Congestionamento nos portos chineses mantém alerta para importadores brasileiros
O congestionamento nos principais portos asiáticos continua pressionando o transporte marítimo internacional e exige atenção das empresas brasileiras que dependem de importações da China. Após atingir o recorde de 4,3 milhões de TEUs em capacidade de navios aguardando atracação no fim de agosto, o volume recuou, mas permanece elevado. Segundo a Linerlytica, 3,92 milhões de TEUs, equivalentes a 11,4% da frota mundial, ainda estavam retidos em fundeadouros na última atualização disponível.
O problema é particularmente relevante no eixo Xangai-Ningbo. A passagem de tufões provocou novas interrupções e acumulou atrasos nas operações. Em alguns terminais de Xangai, o tempo de espera supera nove dias, enquanto a Linerlytica registra casos de atrasos superiores a dez dias na região.

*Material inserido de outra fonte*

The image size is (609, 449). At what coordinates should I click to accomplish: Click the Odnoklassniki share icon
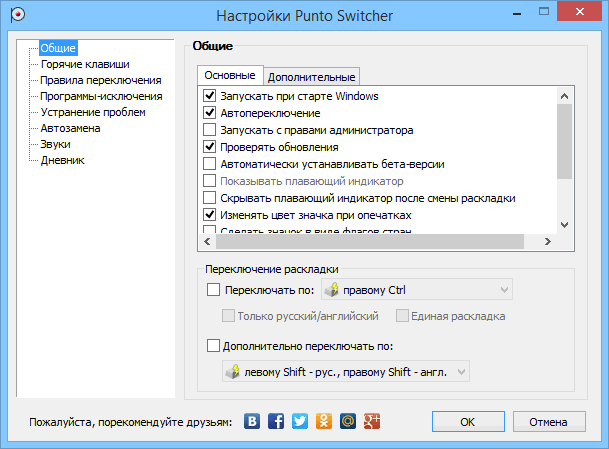pos(322,421)
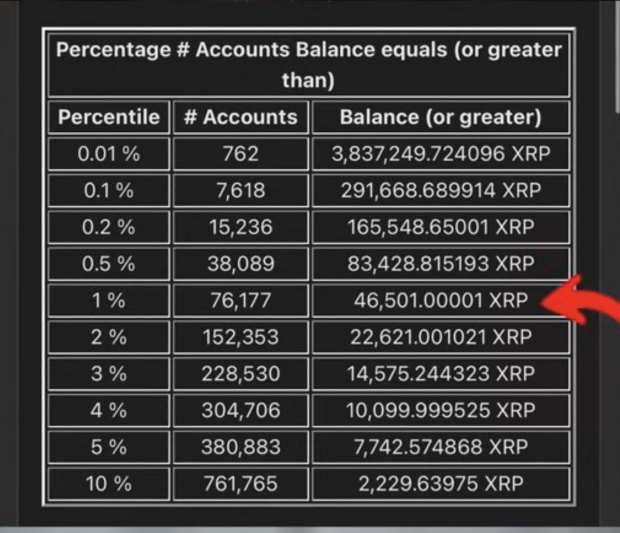Click the 4 % percentile cell

[x=109, y=410]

Para os importadores brasileiros, o cenário aumenta o risco de atrasos na chegada de matérias-primas, componentes e produtos acabados, além de custos adicionais com armazenagem, demurrage, reagendamentos e mudanças de rota.
“Mesmo com alguma redução em relação ao pico da semana passada, o nível de congestionamento continua muito elevado. O problema não é apenas a fila de navios, mas o efeito que esses atrasos provocam em toda a programação. Um navio que atrasa em um porto pode comprometer as escalas seguintes e aumentar a imprevisibilidade para o importador”, afirma Mauro Lourenço Dias, presidente do Fiorde Group.
Margem de segurança
Diante do cenário, o Fiorde Group recomenda que empresas com embarques a partir do Leste da China ampliem a margem de segurança dos prazos, especialmente nas operações envolvendo Xangai e Ningbo. Também é importante confirmar previamente a programação dos navios, a disponibilidade de contêineres e as condições de recebimento dos terminais.
“O importador precisa acompanhar a operação diariamente e não trabalhar apenas com o prazo originalmente informado. Quanto mais cedo um possível atraso é identificado, maior é a possibilidade de buscar uma alternativa antes que o problema afete o abastecimento”, explica Mauro.
Para cargas críticas, o executivo recomenda avaliar antecipadamente portos e rotas alternativas, além de soluções aéreas, ferroviárias ou multimodais. A orientação também é considerar no planejamento possíveis despesas adicionais provocadas por armazenagem, demurrage e reagendamentos.
“A logística internacional está cada vez mais exposta a eventos climáticos, geopolíticos e operacionais. Por isso, as empresas precisam incorporar a gestão de riscos ao próprio planejamento de compras e importações. Ter alternativas previamente avaliadas pode reduzir muito o impacto de uma interrupção”, conclui Mauro.
O cenário reforça que, mesmo após o recuo em relação ao recorde de agosto, a normalização das operações ainda exige cautela. Para empresas brasileiras que dependem de fornecedores asiáticos, acompanhar diariamente a situação dos portos e trabalhar com alternativas logísticas pode ser decisivo para evitar impactos no abastecimento.